Hey everybody I have been trying some new bands lately and found myself only getting 150 -200 shots out of them. The bands I normally use are precise .65 with a taper of 25-15 and shoot 8mm ammo. I typically get around 500 shots with them sometimes more if I use cuffs. The gong chi bands I was trying out just don't seem to last half of precise. Anybody see band life drop when useing heavy bands with light ammo? I think it might be the gong chi bands. They are high performance but may fail early . Any thoughts?


----------



## Island made (Aug 14, 2019)

If the bands are over powered You will definitely see a decrease in band life. I don’t cuff mine, I just use cotton butchers twine and I usually get 600 to well over a thousand shots sometimes. But I shoot heavy ammo, I’ve never shot light stuff much. I’m thinking the light ammo would almost be a dry fire.


----------



## ATO75 (May 4, 2020)

Ya thats what I was thinking but for some reason the precise bands last almost double. I tried Chrystal string (150shots ), amber belt ( same) and I went to cuffs and just broke 200shots.
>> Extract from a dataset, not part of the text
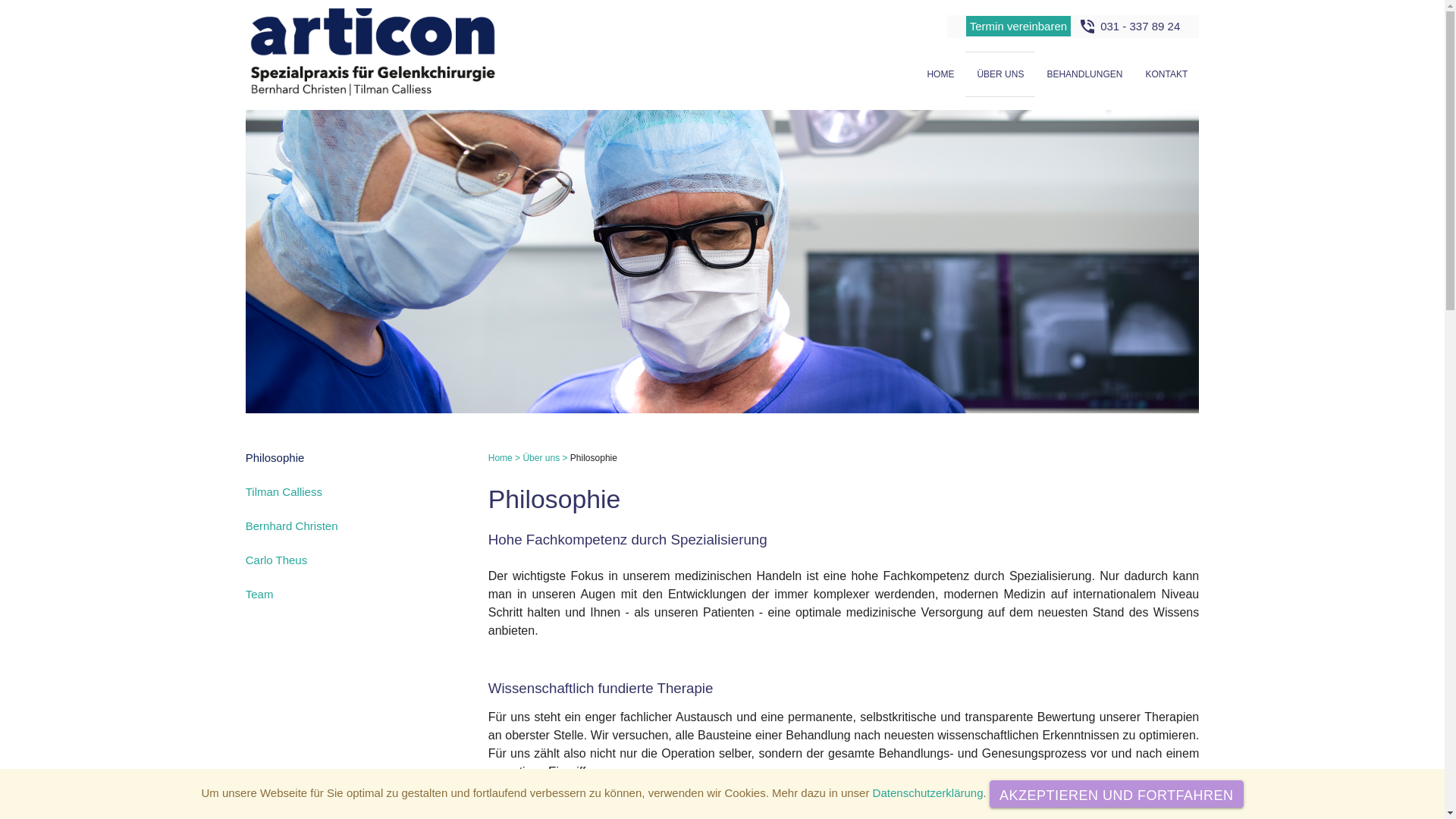 The height and width of the screenshot is (819, 1456). What do you see at coordinates (1116, 792) in the screenshot?
I see `'AKZEPTIEREN UND FORTFAHREN'` at bounding box center [1116, 792].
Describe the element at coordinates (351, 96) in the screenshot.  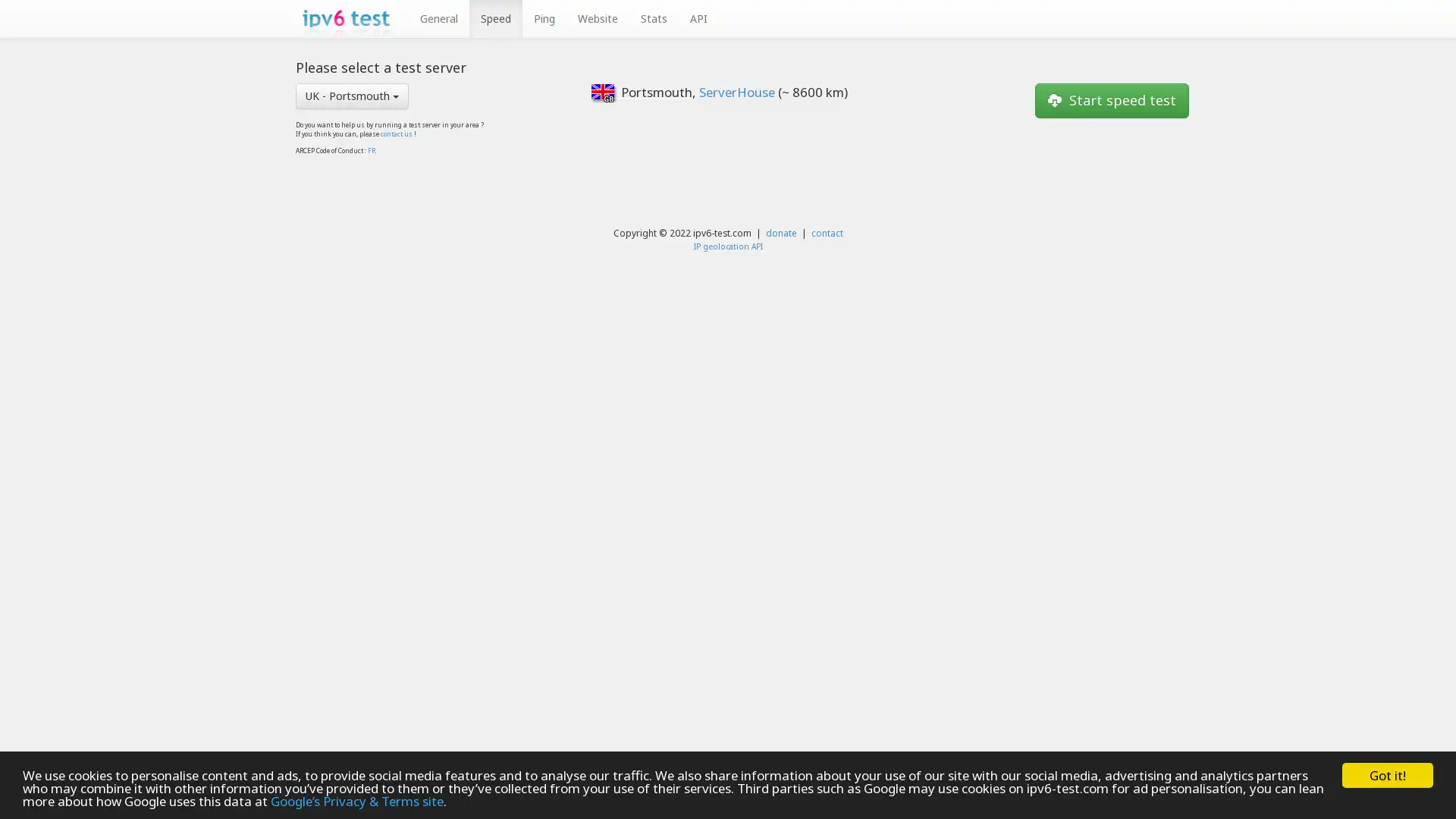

I will switch to 3/8 ammo and see if it makes a difference. I just found it wierd that the gong chi got less than half the shots that precise does with the same set up.


----------



## Kalevala (Jul 20, 2014)

You should try 20-10 or 15-10 taper.

I think that You get enough speed for target shooting with those.


----------



## urbanshooter (Aug 23, 2017)

Yes... light ammo and heavy bands equals reduced lifespan. The worst thing we can probably do is to dry fire, i.e. firing without a loaded pouch. Bands just don't like that sort of stress it seems... Always match ammo to bandset... light ammo, light bandset.


----------



## Pebble Shooter (Mar 29, 2014)

"Precise" .65 bands with a taper of 25-15 sounds like too much for 8 mm steel ammo, but probably suitable for 11 or 12 mm steel ammo.
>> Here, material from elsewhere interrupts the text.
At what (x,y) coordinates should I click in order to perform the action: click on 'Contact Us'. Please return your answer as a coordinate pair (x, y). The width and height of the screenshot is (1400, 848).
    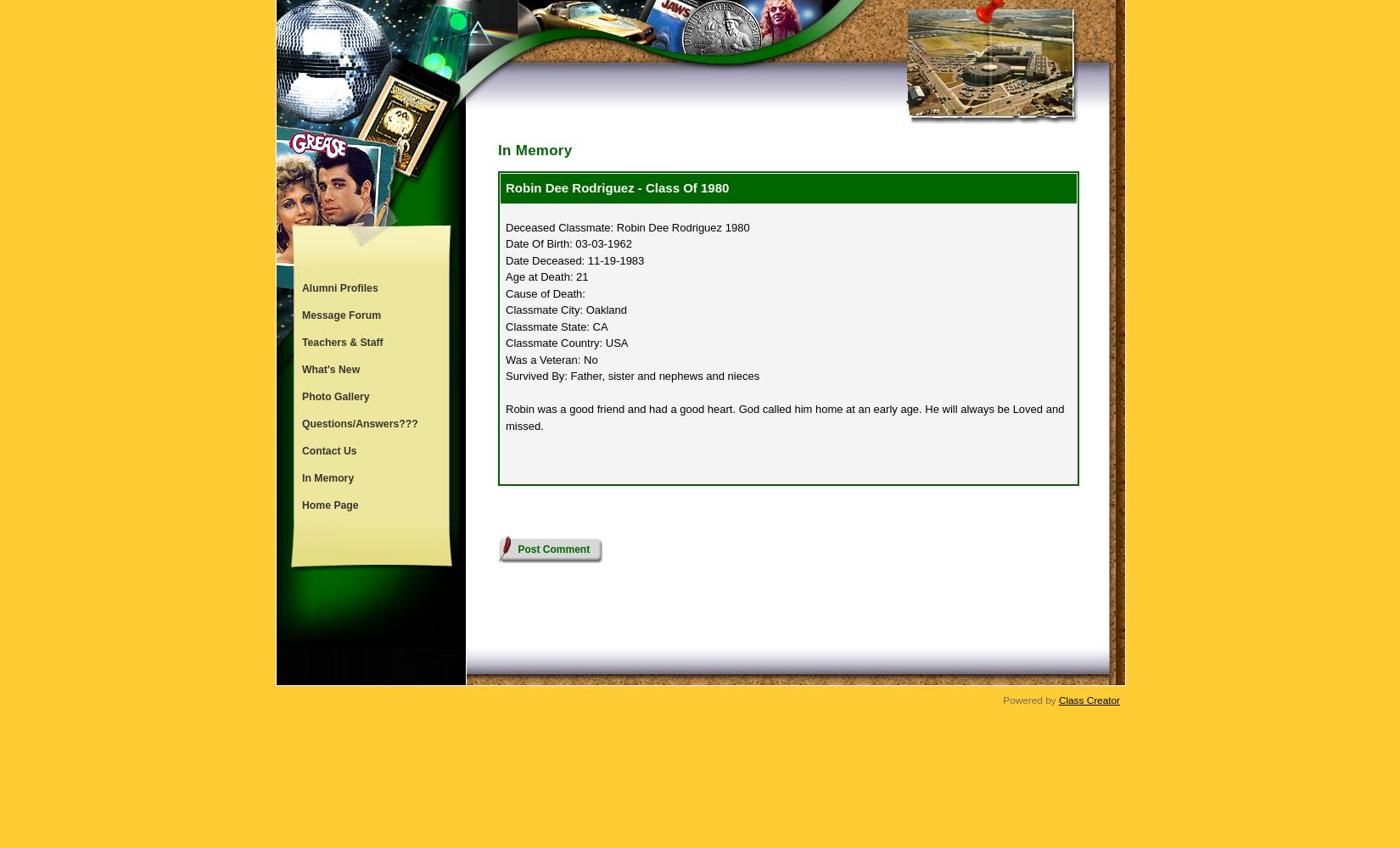
    Looking at the image, I should click on (302, 451).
I would bring that down to, say, 15 - 12 mm to calibrate draw weight with that very light 8 mm steel ammo. I personally shoot 8 mm steel using 0.55 mm "Precise" (yellow) bands cut to 22 cm, and tapered from 20 to 12 mm, and am wondering whether 18 to 12 mm taper might in fact be sufficient.
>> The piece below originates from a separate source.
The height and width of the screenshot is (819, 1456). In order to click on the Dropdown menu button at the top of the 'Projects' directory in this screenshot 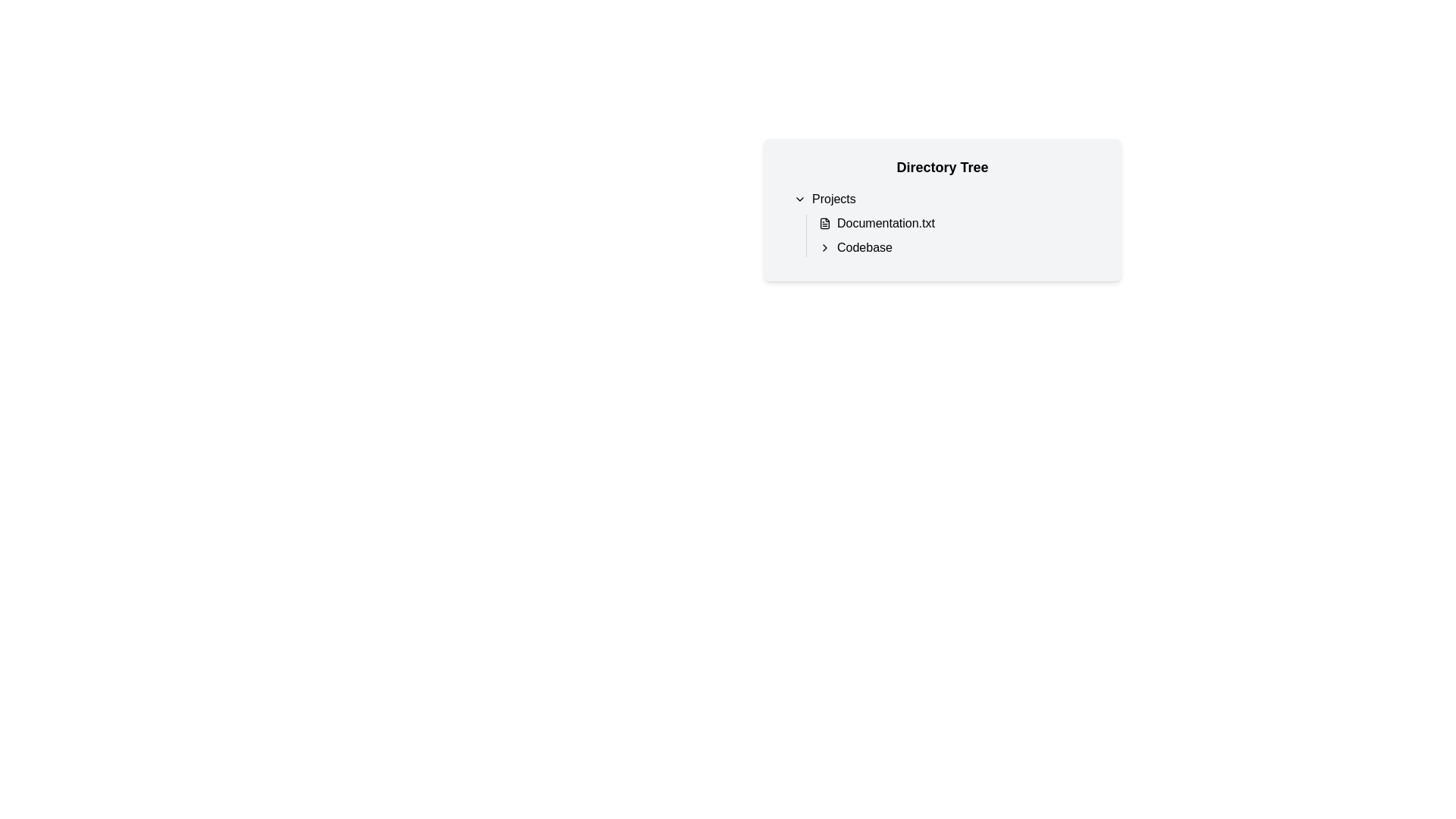, I will do `click(948, 198)`.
In any case, excessive draw weight relative to ammo weight will reduce the lifespan of flat bands considerably, due to the "dry fire" effect mentioned above by Island made. Hand slaps can also be an issue in such cases.


----------



## robbo (Jun 8, 2019)

stretching the bands to the max doesnt help, with my short draw i need .75 precise 19x9.5 for 8mm steel maxed out to go through coke cans at 20 meters getting approx 150 to 300 shots im gonna do what a wise old shooter told me and take from one end give to the other 16x12.5. even yousing a light pouch .65 doesnt get the job done with a short draw good for 1/4 inch though,i would be over the moon if i could get 500+ shots out of a bandset.


----------



## AUSSIE4 (Nov 21, 2019)

I would recommend a 20/15 or a 15/10 taper as 25/15 is way too overpowered for 8mm steel. You have excess energy that slaps into the forks, most likely the problem for early failure.


----------



## ATO75 (May 4, 2020)

Well guys I seem to have figured it out. Ammo size was definately part of the issue so I switched to 9.5 and only got 50 shots out of the bands before they died. I made a rookie mistake. The instructions on the catty shack catapults say to cut your bands to 4.5 elongation for best band life. I did that but forgot to add a little for the fork atrachment. Which are up about a 1.5 cm at the forks and 1 cm at the pouch. Which was really stretching the bands past the max. So I added a little extra to the bands to give me my 170mm active band length and bam I hit 200 shots and going. Rookie mistake. Thanks for all your comments and suggestions.


----------